■ **Problem to work on**
Without any pictures, print exactly the lines that run from the start of the data through the line containing "1057x424 pixels.".

■ **Saved data entries**
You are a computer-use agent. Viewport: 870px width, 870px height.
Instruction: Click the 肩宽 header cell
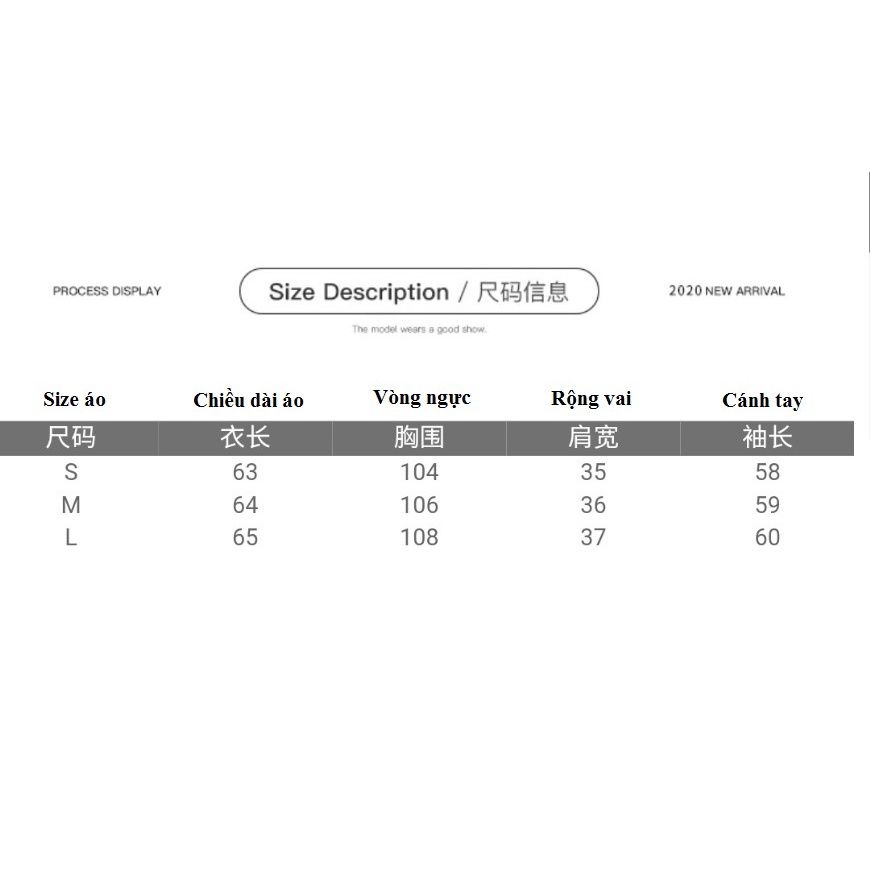(x=593, y=438)
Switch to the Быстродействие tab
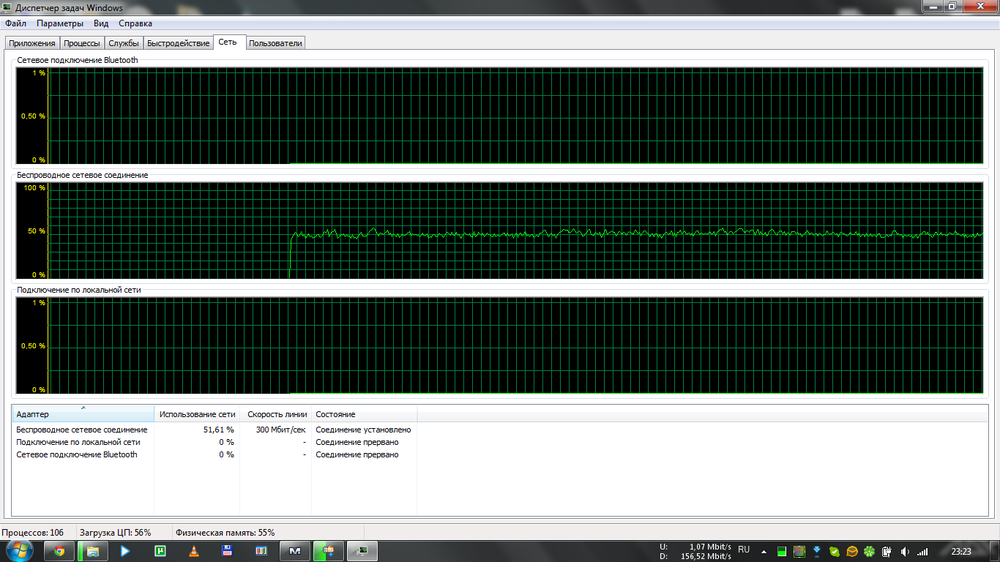Image resolution: width=1000 pixels, height=562 pixels. pyautogui.click(x=178, y=43)
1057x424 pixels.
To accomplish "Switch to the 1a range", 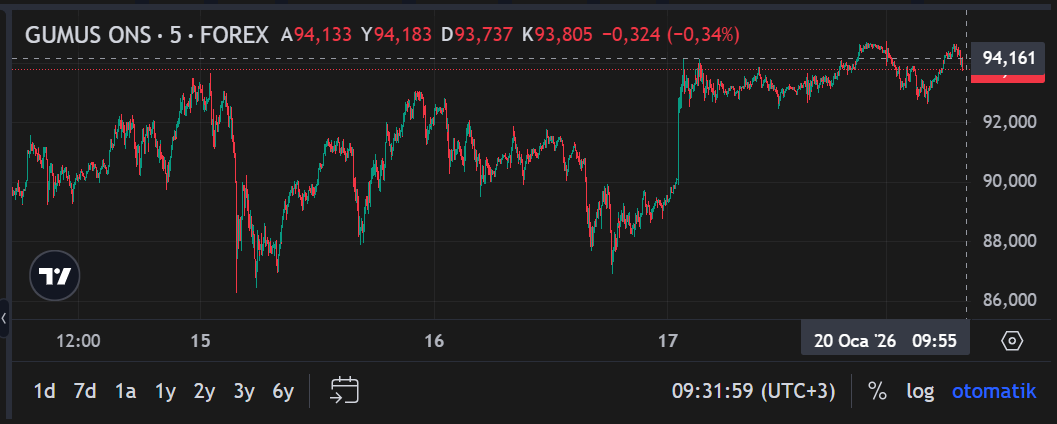I will click(125, 391).
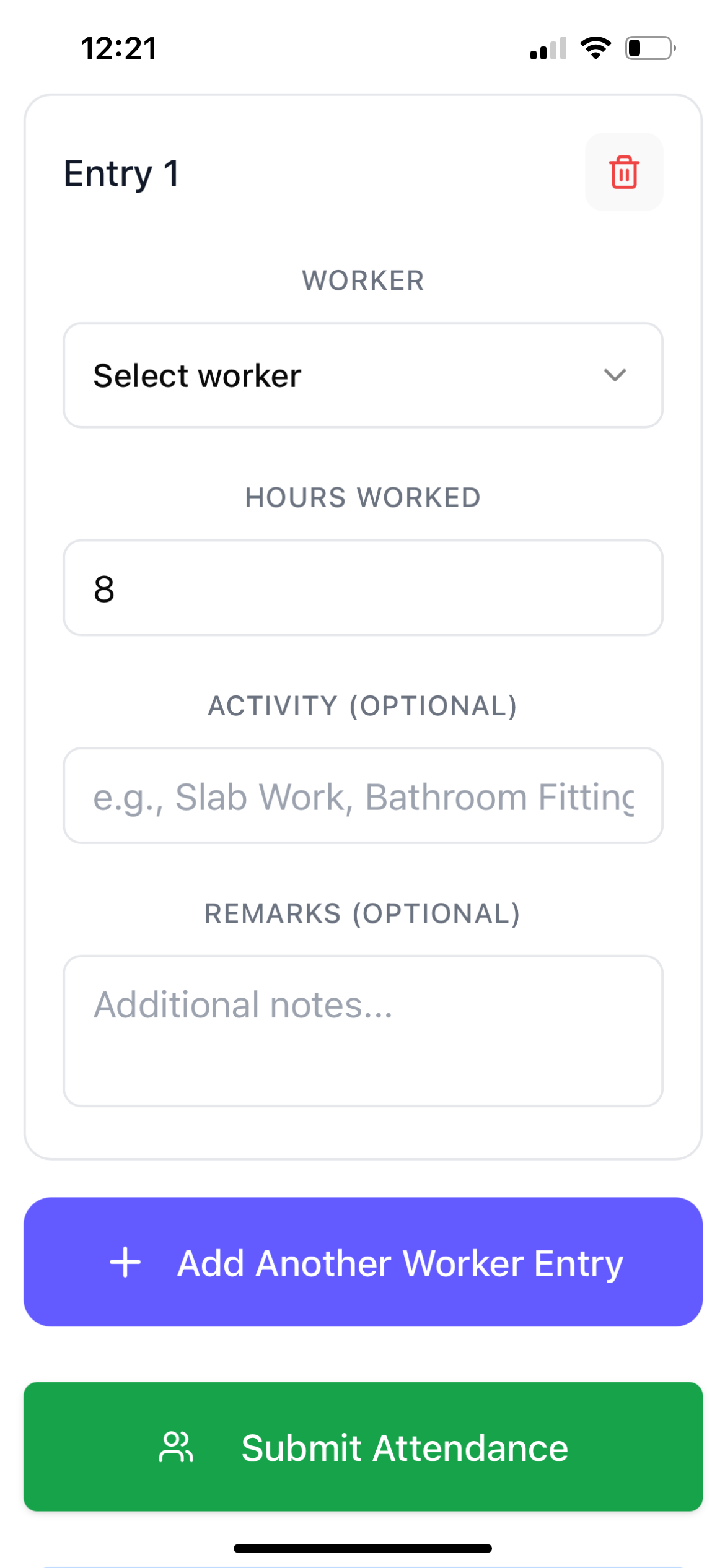Tap the people icon beside Submit Attendance
Image resolution: width=725 pixels, height=1568 pixels.
(x=176, y=1447)
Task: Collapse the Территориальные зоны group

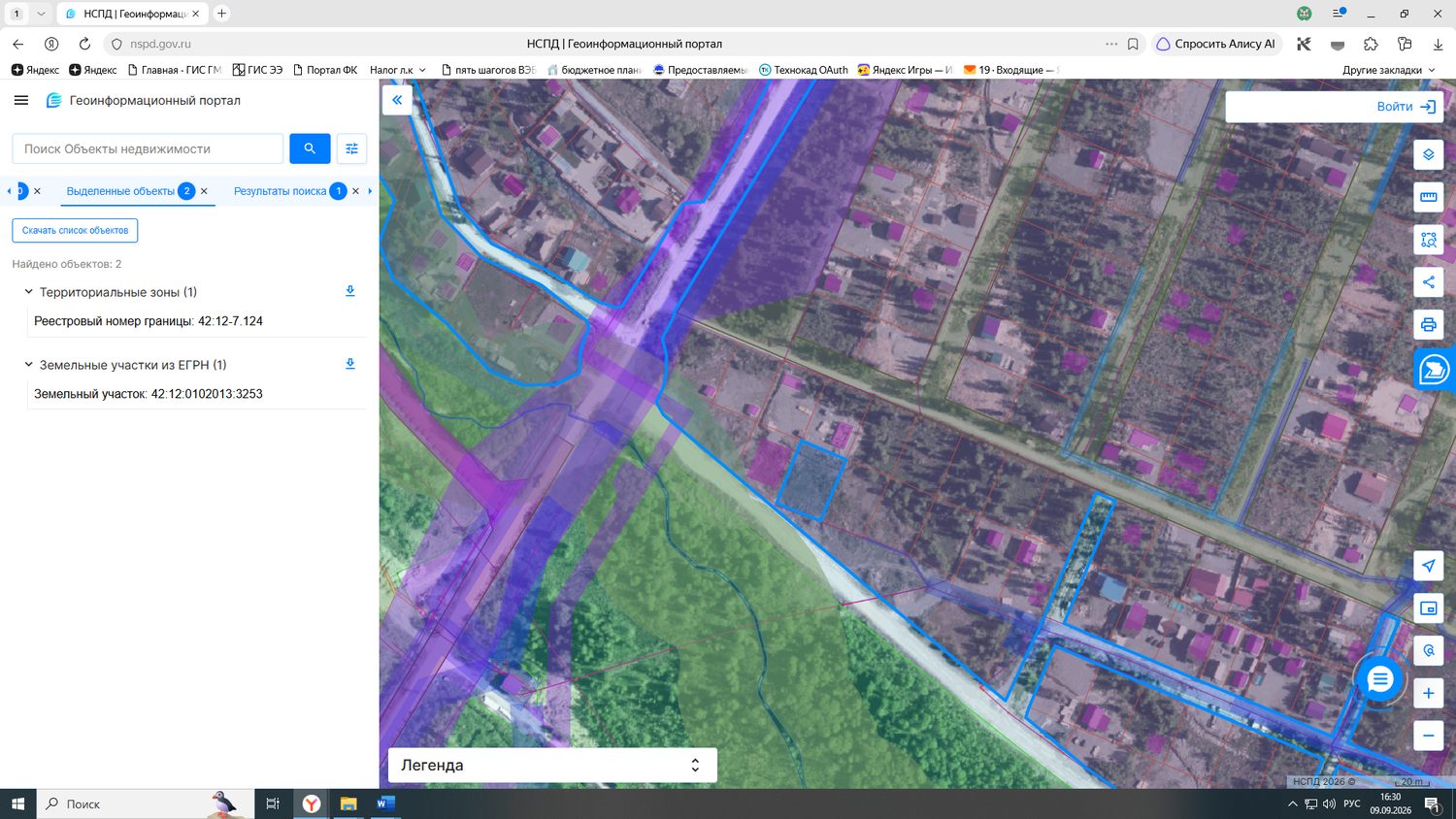Action: coord(28,291)
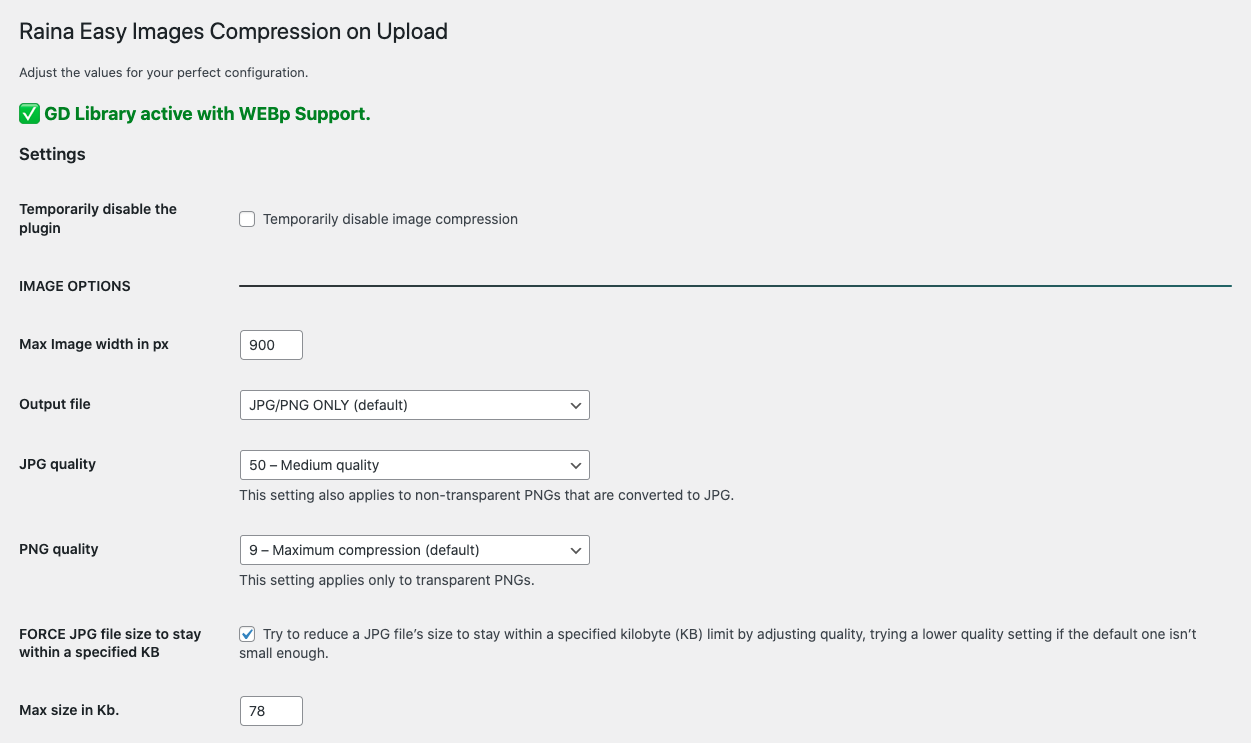Click the "PNG quality" row label
This screenshot has width=1251, height=743.
pyautogui.click(x=59, y=549)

■ **Solution for this task**
You are a computer-use agent. Viewport: 870px width, 870px height.
Instruction: Click the 肩宽 header cell
(x=593, y=438)
Switch to the Быстродействие tab
Image resolution: width=1000 pixels, height=562 pixels. pyautogui.click(x=178, y=43)
1057x424 pixels.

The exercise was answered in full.